Jenna Bush Hager and Barbara Bush are proud to have been part of history, but there was a time when the TODAY anchor and her twin sister weren't too excited about their father becoming president.

The Bush sisters were 18 when their father, George W. Bush, announced to them that he was going to run for president in 2000, just as they were getting set to head off to separate universities.

"We both tried to veto that idea,'' Jenna said Friday during a Facebook Live interview alongside Barbara discussing their new book, "Sisters First: Stories From Our Wild and Wonderful Life."

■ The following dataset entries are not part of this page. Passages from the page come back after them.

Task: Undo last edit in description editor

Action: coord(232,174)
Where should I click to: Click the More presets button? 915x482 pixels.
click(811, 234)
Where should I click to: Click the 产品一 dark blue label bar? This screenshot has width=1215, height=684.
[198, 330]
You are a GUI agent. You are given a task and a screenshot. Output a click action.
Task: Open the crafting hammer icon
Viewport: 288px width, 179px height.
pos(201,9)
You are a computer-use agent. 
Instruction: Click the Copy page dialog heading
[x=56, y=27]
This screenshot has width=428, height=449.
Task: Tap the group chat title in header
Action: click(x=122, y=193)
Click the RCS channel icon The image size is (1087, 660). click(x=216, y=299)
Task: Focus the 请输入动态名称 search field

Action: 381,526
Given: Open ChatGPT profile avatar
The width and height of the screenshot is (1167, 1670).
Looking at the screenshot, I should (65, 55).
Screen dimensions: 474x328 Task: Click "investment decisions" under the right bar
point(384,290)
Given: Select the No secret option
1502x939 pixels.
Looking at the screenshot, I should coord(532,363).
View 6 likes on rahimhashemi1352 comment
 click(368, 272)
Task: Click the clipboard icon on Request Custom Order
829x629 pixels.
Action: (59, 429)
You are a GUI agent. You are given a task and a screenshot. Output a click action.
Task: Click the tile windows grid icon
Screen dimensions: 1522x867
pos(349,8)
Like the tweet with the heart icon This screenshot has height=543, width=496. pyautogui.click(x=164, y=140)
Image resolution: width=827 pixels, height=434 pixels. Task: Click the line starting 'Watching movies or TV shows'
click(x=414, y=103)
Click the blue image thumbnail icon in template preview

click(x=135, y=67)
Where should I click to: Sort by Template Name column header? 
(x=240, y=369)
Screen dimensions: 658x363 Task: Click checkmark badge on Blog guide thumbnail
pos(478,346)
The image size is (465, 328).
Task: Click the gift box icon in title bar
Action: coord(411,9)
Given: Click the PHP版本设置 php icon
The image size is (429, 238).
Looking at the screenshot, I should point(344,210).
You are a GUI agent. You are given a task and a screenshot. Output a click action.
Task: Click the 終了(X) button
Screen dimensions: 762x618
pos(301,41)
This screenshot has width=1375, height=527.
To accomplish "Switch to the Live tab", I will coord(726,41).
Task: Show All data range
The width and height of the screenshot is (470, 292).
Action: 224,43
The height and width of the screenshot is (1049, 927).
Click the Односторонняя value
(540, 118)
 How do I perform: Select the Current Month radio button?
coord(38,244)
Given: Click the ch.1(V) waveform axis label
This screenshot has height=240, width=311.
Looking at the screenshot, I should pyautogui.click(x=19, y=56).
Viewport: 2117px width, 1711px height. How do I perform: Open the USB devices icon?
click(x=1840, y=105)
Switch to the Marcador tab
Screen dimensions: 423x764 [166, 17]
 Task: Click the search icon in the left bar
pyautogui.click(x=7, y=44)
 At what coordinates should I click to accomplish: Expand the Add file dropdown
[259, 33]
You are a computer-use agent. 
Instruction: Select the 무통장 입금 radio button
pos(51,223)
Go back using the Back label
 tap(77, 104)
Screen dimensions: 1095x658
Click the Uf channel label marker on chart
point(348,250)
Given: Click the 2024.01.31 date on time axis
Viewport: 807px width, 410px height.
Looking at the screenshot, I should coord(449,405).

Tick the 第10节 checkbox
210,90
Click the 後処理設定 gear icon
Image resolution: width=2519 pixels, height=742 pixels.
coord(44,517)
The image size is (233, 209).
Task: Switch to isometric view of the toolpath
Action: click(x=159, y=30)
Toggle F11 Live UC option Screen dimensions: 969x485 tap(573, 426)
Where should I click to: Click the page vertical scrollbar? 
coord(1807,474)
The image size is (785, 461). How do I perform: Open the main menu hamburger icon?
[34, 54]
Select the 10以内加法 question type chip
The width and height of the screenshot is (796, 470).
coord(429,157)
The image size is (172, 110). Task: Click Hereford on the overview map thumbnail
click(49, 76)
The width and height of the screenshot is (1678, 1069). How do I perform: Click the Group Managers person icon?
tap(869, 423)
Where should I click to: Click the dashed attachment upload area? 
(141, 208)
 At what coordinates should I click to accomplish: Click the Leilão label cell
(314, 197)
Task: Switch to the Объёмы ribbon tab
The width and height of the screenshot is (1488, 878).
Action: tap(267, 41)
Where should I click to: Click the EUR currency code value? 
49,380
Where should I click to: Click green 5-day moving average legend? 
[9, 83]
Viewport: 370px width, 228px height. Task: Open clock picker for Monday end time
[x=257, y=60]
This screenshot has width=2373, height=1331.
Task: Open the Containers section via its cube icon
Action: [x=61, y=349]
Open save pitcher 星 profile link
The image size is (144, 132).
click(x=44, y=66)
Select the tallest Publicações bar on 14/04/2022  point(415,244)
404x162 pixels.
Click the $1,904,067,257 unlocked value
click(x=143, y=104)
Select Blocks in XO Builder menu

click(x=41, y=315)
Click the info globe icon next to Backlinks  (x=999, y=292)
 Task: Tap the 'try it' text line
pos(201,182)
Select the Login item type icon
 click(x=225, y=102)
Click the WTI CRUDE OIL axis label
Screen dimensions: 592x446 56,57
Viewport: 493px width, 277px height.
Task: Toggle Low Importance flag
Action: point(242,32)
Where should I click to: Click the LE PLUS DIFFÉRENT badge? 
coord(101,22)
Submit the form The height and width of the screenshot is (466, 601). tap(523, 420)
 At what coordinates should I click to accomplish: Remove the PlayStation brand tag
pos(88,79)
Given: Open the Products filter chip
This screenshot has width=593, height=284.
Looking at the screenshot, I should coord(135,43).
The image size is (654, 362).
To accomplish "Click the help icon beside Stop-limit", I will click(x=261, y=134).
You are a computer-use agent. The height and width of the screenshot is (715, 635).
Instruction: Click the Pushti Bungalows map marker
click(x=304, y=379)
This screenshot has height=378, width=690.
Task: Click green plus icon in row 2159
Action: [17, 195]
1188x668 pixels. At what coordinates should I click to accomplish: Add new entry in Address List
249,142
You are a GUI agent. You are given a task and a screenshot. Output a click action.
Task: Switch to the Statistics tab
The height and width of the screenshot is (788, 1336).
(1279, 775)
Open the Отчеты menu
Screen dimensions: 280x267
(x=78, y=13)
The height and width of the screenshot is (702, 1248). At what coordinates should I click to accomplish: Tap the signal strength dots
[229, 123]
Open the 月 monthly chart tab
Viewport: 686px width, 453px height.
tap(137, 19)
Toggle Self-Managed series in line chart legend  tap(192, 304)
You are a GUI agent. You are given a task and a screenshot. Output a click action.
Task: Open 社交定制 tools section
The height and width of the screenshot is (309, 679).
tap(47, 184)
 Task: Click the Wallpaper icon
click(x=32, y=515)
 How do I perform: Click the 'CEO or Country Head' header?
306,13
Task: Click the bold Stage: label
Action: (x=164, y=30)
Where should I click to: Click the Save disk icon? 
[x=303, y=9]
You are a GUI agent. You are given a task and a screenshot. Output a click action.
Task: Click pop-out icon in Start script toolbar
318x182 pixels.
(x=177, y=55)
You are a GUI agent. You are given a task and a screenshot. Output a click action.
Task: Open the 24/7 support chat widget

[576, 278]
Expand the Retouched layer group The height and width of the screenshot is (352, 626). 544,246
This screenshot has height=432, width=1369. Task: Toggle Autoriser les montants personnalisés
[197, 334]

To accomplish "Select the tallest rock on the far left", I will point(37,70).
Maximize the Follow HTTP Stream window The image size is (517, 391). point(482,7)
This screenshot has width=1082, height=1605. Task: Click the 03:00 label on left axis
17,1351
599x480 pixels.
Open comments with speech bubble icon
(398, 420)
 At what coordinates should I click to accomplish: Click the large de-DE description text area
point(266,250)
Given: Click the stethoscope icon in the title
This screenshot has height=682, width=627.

"I think like normal 18-year-olds we really wanted to enjoy college and grow and make mistakes, which we did. But I think pretty fast, pretty soon into his tenure, we realized how awesome it is to live history and how lucky we really were."

The sisters already had a familiarity with the White House given that their grandfather, George H.W. Bush, had been president as they were growing up.

Jenna was attending the University of Texas and Barbara was at Yale University as they endured the spotlight of being the daughters of the leader of the free world.

"Through him we got to travel around the world with our mom and our dad,'' Barbara said. "We got incredible exposure and got to meet unbelievable people, and that of course outweighed any reservations that we had."

That experience of being put under the microscope led them to reach out in solidarity to President Obama's daughters during his presidency. The Bush sisters, 35, wrote a touching letter to Sasha, 15, and Malia, 18, at the end of Obama's second term in January.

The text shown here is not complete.